Marie Y. Arrieta, Dennis D. Keiser, Jr., Delia Perez-Nunez, Sean M. McDeavitt
Nuclear Technology | Volume 199 | Number 2 | August 2017 | Pages 219-226
Technical Paper | doi.org/10.1080/00295450.2017.1336028
Articles are hosted by Taylor and Francis Online.
A fluidized bed–chemical vapor deposition (FB-CVD) process was designed and established in a two-part experiment to produce zirconium nitride barrier coatings on uranium-molybdenum particles for a reduced enrichment dispersion fuel concept.
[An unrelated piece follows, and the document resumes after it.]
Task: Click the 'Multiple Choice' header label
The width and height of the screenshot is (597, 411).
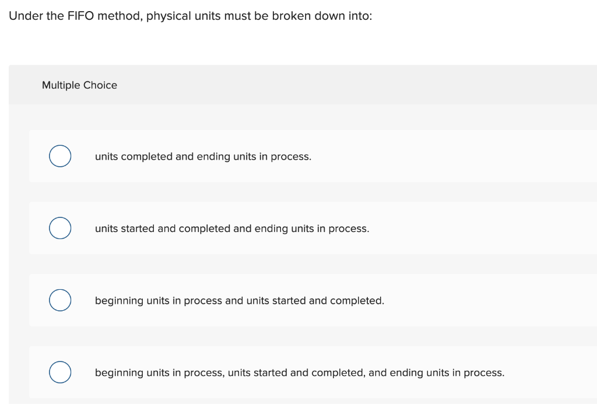Action: pyautogui.click(x=79, y=85)
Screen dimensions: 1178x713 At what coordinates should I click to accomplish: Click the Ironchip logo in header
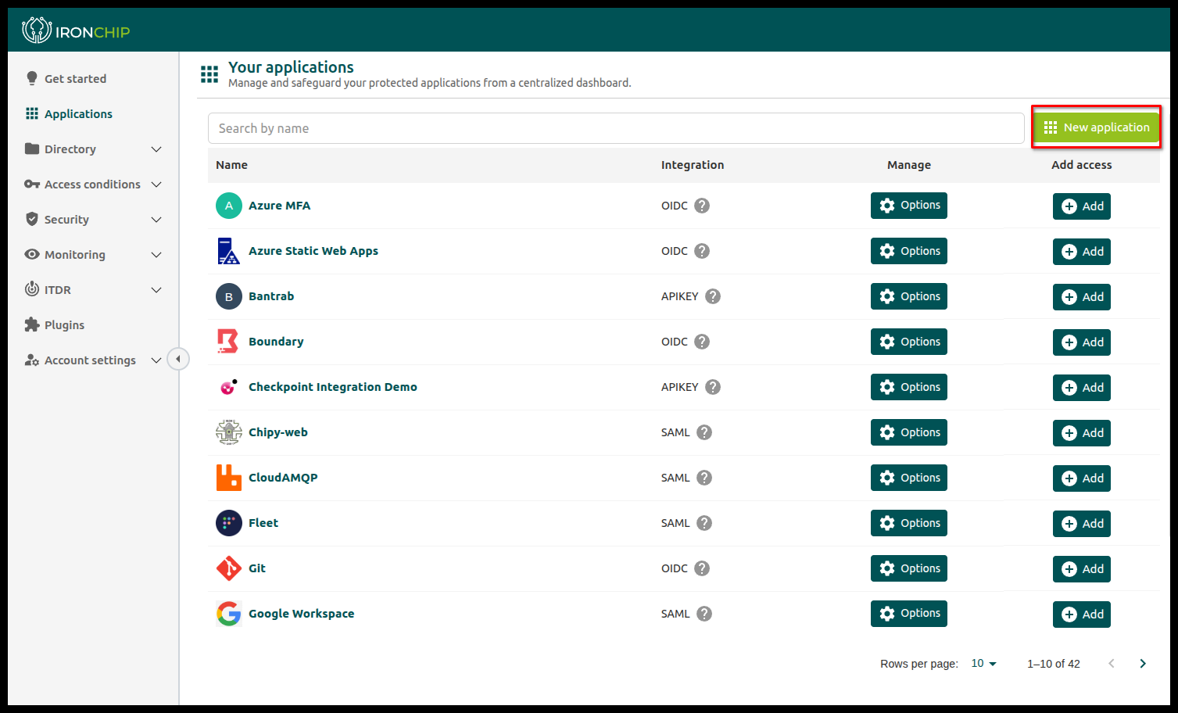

A hot-wall, inverted fluidized bed reaction vessel was developed for this process, and coatings were produced from thermal decomposition of the metallo-organic precursor tetrakis(dimethylamino)zirconium (TDMAZ) in high-purity argon gas. Experiments were executed at atmospheric pressure and low substrate temperatures (i.e., 500 to 550 K). Deposited coatings were characterized using scanning electron microscopy, energy dispersive spectroscopy, and wavelength dispersive spectroscopy. Successful depositions were produced on 1 mm diameter tungsten wires and fluidized ZrO2-SiO2 microspheres (185 to 250 µm diameter) with coating thicknesses ranging from 0.5 to 30 μm. The coating deposition rate was nominally estimated to be 0.04 ± 0.02 µm/h. The ZrN coating adhered to the microspheres, but there was a significant oxygen and possible carbon contamination.